> TASK TO CARRY OUT:
From the line with "The image size is (1568, 579)." down to the final line of the material below, quote every line exactly and leave out all lines before it.
········
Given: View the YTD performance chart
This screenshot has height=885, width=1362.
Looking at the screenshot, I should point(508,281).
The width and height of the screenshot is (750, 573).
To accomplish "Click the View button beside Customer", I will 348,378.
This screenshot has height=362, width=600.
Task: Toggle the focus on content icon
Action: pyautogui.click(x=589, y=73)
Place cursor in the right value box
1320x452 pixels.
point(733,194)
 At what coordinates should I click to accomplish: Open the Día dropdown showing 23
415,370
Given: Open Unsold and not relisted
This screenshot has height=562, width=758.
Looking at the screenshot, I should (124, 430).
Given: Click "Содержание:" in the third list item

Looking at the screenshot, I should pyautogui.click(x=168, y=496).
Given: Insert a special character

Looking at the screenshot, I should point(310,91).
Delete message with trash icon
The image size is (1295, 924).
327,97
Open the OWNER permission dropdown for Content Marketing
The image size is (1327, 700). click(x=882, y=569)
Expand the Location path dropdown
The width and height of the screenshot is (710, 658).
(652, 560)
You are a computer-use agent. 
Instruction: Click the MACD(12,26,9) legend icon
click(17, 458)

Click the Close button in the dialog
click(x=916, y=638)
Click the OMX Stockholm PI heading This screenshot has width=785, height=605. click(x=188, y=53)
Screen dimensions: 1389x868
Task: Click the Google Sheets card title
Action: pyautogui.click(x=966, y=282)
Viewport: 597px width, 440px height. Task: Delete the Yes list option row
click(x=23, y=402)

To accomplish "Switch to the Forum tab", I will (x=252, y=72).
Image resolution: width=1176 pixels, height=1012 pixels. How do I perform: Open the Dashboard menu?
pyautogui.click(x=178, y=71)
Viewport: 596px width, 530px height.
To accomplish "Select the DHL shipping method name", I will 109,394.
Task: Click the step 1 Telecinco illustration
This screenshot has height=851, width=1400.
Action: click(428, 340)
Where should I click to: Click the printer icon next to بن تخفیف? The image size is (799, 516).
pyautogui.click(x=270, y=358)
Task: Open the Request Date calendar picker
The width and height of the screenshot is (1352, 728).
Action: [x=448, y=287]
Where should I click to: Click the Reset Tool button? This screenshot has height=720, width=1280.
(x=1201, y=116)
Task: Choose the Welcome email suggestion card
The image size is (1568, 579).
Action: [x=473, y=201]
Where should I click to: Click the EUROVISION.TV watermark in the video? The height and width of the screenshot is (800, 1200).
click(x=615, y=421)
········
> TASK SOLUTION:
The image size is (1568, 579).
Action: [x=473, y=201]
Where should I click to: Click the EUROVISION.TV watermark in the video? The height and width of the screenshot is (800, 1200).
click(x=615, y=421)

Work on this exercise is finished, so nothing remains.